The people coming in, I keep reading, more hospitalizations than ever, double the number of hospitalizations.
How long is someone, on average, hospitalized with COVID? I think the best way to look at it is that there are two groups of people coming in that are getting hospitalized.
There are people that are going to do well, and they're going to survive the illness, but they need oxygen at home because their oxygen levels drop, and otherwise they're okay.
And so they'll come into the hospital for maybe a day, get set up with home health oxygen, and then they go home with oxygen, and then they survive the worst part of their illness.

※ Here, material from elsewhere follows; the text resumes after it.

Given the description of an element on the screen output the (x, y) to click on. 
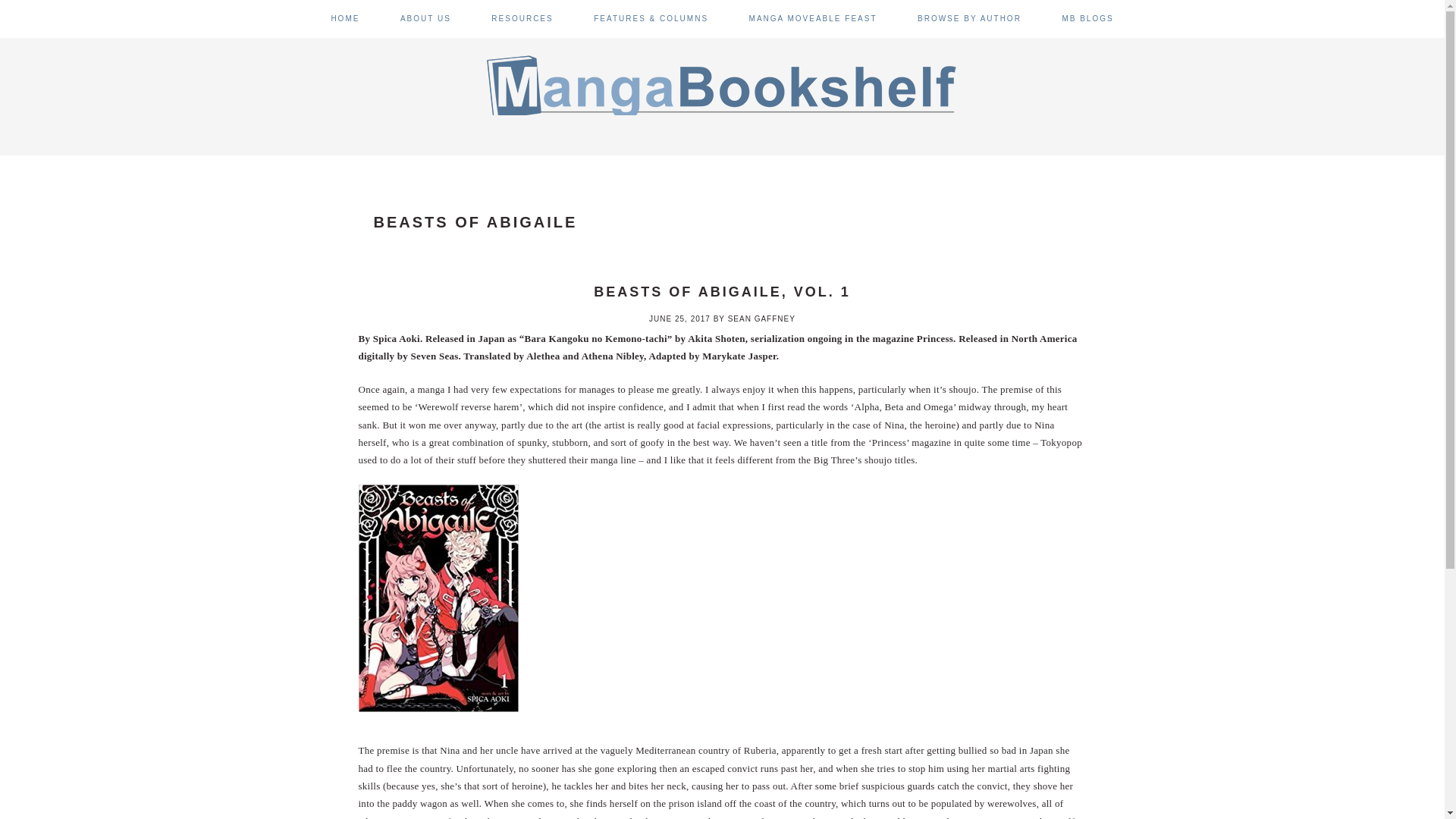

Don't have to be hospitalized again.
And then there are people that are in the hospital for a week to two and a half weeks, generally more like week, week and a half.
And those are a different cohort of people with more comorbidities that are more ill that are heading toward the ICU. And so compared to the worst in, I don't know, March, April, how does it look now?
Oh, it's much better.
So we're seeing a big surge in cases, but the cases that are coming through are much less ill.
Only about, in the area that I'm in, only about 13% of the cases that are being diagnosed are requiring any hospitalization.
And the vast majority of people that come into the hospital in the emergency department are people that I send home.
Because they are so...
They just have symptoms that need a few medications to feel better and they're able to go back.
So most ER visits do not result in hospitalizations.